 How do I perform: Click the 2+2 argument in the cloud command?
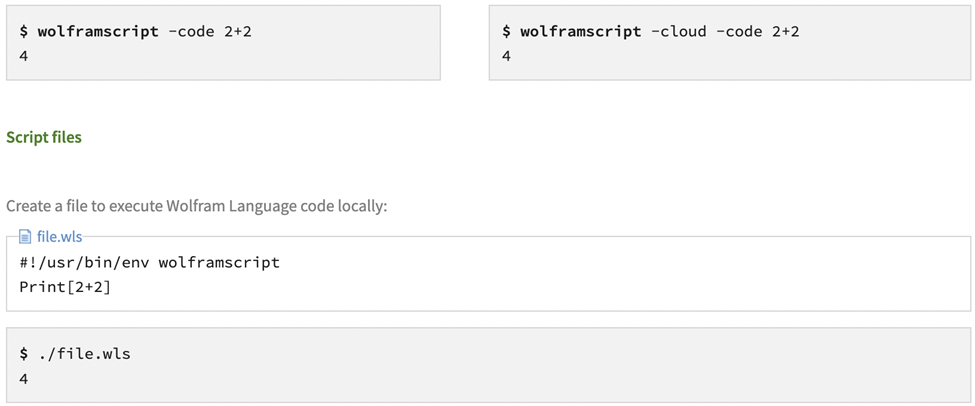click(786, 32)
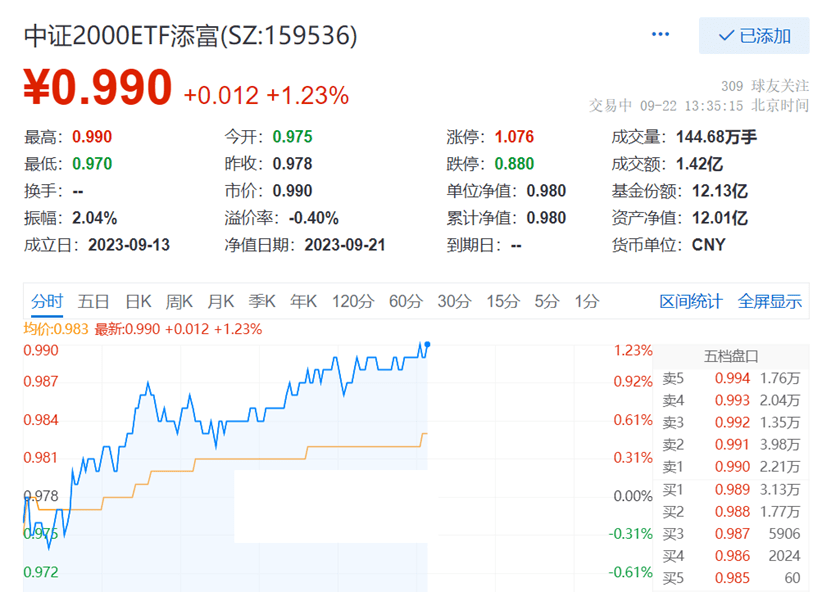Show the 年K yearly chart
The width and height of the screenshot is (831, 592).
click(x=303, y=301)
###
Task description – No picture belongs in the answer; the rest of the records must be repeated exactly.

Solution below –
 How do I perform: Click the 2+2 argument in the cloud command?
click(786, 32)
Show the 年K yearly chart
The width and height of the screenshot is (831, 592).
click(x=303, y=301)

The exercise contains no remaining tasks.